3. Stole from the language of the oppressed
Imparting the English language was a colonial instrument designed to help the British empire oppress the Indian masses. The strategic decision by the East India Company was made to create a class of Indians, the “Babus,” who could act as a bridge between the millions of Indians who didn't speak the language. Secretary to the Board of Control Lord Macaulay, in a nasty 1835 "Minute on Education," urged the Governor-General to teach English to a minority of Indians, reasoning, “We must do our best to form a class who may be interpreters between us and the millions whom we govern; a class of persons, Indians in blood and color, but English in taste, in opinions, in morals and in intellect.”
In their 200 years of rule, the British couldn’t help but steal words from local Indian languages that are now part of the English vocabulary. Ironically, one of the first words that they took was "loot" equivalent to "plunder." According to the Oxford English Dictionary, the word was rarely heard outside the plains of north India until the late 18th century, after which it became a commonly used term across the U.K. Some other common words stolen from the subcontinent include bungalow, cheetah, chutney, juggernaut, maharaja, mantra, nirvana, pundit, thug, veranda, pyjama, shampoo and bangle, among others.

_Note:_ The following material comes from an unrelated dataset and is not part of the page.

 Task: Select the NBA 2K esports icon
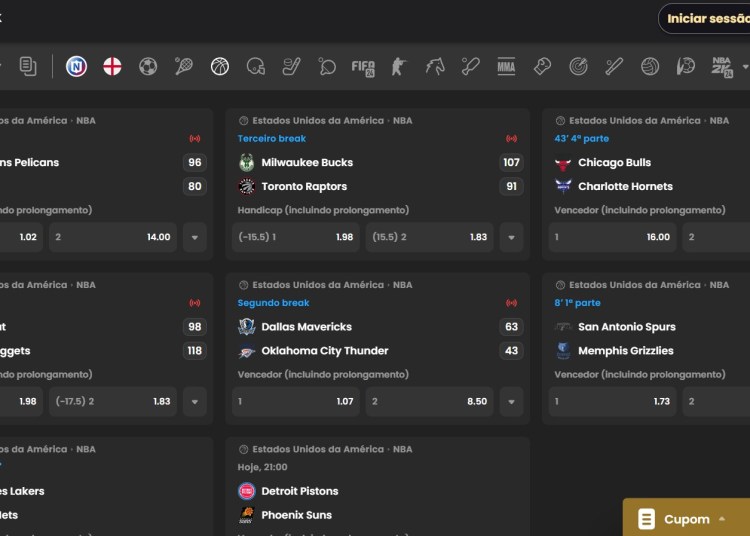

4. Indian Railways: "Dogs and Indians not allowed"
In 1843, Governor-General Charles Hardinge said the construction of railways would benefit the empire and help with "the commerce, government and military control of the country." The railroad was paid for by Indian taxpayers. The British shareholders claimed the investments guaranteed massive returns.
The colonizers were only interested in exploiting India's natural resources as they transported items such as coal, iron ore, cotton and other natural resources to ports for the British to ship home to use in their factories. Indians were prohibited from riding in first class compartments in the trains that they helped build even if they could afford it as the first compartments were labeled as "Dogs and Indians are not allowed." Thousands of Indian workers died during the construction of the railroads.
5. The Imperialist policy of Divide and Conquer
The British Empire adopted the age-old political strategy of divide and conquer throughout their colonization of India. The occupiers used the strategy to turn locals against each other to help them rule the region. Whenever the British felt threatened by Indian nationalism and saw it growing, they divided the Indian people along religious lines.
In 1905, Viceroy of India Lord Curzon partitioned Bengal dividing the largely Muslim-dominated eastern section from the Hindu dominated western part. But the strategy didn't last long as Bengal was reunited in 1911. After oppressing India for 200 years, draining its wealth and filling their own coffers, the U.K. ripped the Indian subcontinent into pieces just before they finally left. The partition of 1947 that came along with India’s independence left nearly one million dead and 13 million displaced. Billions of dollars were lost in property left behind.